*Exercise instructions*:
**a.** Set down the stretch of the Civil War discussion from "You might be" through "points in history." word for word.
**b.** In the Civil War discussion, condense the paragraph that opens "Actually, he's right about that" into a shorter version that keeps its main facts.
**c.** Extend the Civil War discussion by writing what follows its final paragraph.

You might be right, I just don’t particularly care about some notion like “Northerners might actually have been just as racist on the inside, but didn’t do nearly as many bad things because it didn’t benefit them as much”. Possible, but unprovable and, in my mind, irrelevant.
Actually, he’s right about that. Under the terminology of the time, “Irish” was considered a separate race. So were a lot of what we’d consider “ethnicities” or even “nationalities” today. Race is a social construct, and society has constructed different races at different points in history.
Okay, I’ll buy that.
The second part of the claim still fails, as the history of anti-Irish bigotry is discussed openly and often here. It isn’t in any way denied or hidden.
We don’t hide it behind claims that “the South did it too!” while sporting “Northern Pride” bumper stickers.
Nor is it celebrated with a flag flying at Northern state capitol buildings, which would be more analogous to the issue brought up in the OP.
I always thought the “losers” wrote the history of the Civil War. When you look at who has had the greater impact on historical writing, the literature of the Civil War, and popular memory, white southerners from Margaret Mitchell to William Faulkner to Shelby Foote have tended to dominate the scene.

*Data records*:
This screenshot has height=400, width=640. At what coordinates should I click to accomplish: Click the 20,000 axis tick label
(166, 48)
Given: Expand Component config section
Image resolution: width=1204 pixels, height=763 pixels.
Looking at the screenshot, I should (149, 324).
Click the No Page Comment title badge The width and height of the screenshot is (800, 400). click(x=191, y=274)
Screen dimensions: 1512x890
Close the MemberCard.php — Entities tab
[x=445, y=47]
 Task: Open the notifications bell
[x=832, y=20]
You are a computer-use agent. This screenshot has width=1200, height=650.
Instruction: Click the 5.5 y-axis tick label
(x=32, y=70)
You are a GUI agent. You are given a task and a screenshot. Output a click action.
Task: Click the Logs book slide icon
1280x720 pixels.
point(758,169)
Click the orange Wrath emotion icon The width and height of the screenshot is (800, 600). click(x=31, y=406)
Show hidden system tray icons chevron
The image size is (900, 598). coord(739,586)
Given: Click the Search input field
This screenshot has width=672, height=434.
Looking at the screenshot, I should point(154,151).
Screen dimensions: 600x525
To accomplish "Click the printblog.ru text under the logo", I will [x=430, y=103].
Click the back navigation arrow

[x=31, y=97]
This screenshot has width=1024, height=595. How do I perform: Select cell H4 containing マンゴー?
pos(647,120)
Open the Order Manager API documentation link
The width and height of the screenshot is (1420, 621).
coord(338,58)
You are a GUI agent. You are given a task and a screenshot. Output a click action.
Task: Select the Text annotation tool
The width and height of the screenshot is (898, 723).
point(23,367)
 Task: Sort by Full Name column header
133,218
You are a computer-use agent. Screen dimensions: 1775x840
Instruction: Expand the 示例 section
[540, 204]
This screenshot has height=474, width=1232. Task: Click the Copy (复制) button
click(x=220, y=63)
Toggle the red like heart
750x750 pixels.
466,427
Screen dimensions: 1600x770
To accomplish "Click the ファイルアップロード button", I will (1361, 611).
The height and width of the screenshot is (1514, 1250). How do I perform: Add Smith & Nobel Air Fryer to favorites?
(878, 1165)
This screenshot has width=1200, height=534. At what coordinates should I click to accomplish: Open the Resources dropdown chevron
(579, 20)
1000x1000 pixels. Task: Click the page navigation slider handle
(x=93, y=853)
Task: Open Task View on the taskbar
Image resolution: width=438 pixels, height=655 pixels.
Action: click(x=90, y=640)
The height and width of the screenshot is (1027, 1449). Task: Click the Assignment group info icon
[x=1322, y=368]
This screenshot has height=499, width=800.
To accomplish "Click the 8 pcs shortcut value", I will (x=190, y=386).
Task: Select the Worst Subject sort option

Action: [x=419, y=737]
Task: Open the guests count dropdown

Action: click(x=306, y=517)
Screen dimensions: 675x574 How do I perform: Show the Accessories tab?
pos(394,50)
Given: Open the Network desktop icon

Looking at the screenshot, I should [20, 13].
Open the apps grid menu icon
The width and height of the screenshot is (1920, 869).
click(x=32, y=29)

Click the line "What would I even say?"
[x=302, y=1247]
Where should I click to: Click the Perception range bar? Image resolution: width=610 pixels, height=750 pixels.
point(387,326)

*Exercise answers*:
**a.**
You might be right, I just don’t particularly care about some notion like “Northerners might actually have been just as racist on the inside, but didn’t do nearly as many bad things because it didn’t benefit them as much”. Possible, but unprovable and, in my mind, irrelevant.
Actually, he’s right about that. Under the terminology of the time, “Irish” was considered a separate race. So were a lot of what we’d consider “ethnicities” or even “nationalities” today. Race is a social construct, and society has constructed different races at different points in history.

**b.** At the time, "Irish" counted as a separate race, as did many groups now considered ethnicities or nationalities. Race is a social construct, and societies have defined races differently across history.

**c.**
One Republican member of the South Carolina Assembly has authored 25 amendments to the “take down the flag” bill. Including one which calls for the US flag to be flown over the Capitol building upside down.
South Carolina, kicking and screaming, one in particular mentioned above, crying like a spoiled racist baby, votes to take the piece of shit down.
http://www.reuters.com/article/2015/07/09/us-usa-confederate-idUSKCN0PG1KQ20150709
36 to 3 in the Senate, 94 to 20 in the House – the state wasn’t kicking and screaming. The state went along with it by a very handy majority.
The minority, yeah, was kicking, screaming, publishing the usual death threats, and demanding secession. But give the state credit: the representatives of the people voted the right way.
Then why wouldn’t France have entered the war with Mexico as their proxy? Or at least use Mexico to diplomatically recognize the CSA?
Warning. You know you can’t accuse another poster of lying.
Don’t do it again.
IIRC France didn’t want to recognize the Confederacy unless Britain did too, and in general the European attitude was “Y’all secure your independence (by actually beating the Yankees, or at least demonstrating you can) and we’ll recognize you” and the Confederate attitude was “If you recognize us and maybe help us out, then we can secure our independence!”
French intervention in Mexico took place about the same time as our Civil War (though the actual Second Mexican Empire wasn’t formally established until 1864). Once the U.S. had finished off the Confederacy, the U.S. government started making it clear that it wouldn’t put up with France mucking around in Mexico setting up new monarchist governments with Austrian noblemen on their thrones here in our hemisphere, dammit; the French withdrew, and a few years later the Second Mexican Empire collapsed and Maximilian was overthrown and executed. (Obviously the Mexicans themselves also had quite a bit to do with the failure of the French intervention/Second Mexican Empire.)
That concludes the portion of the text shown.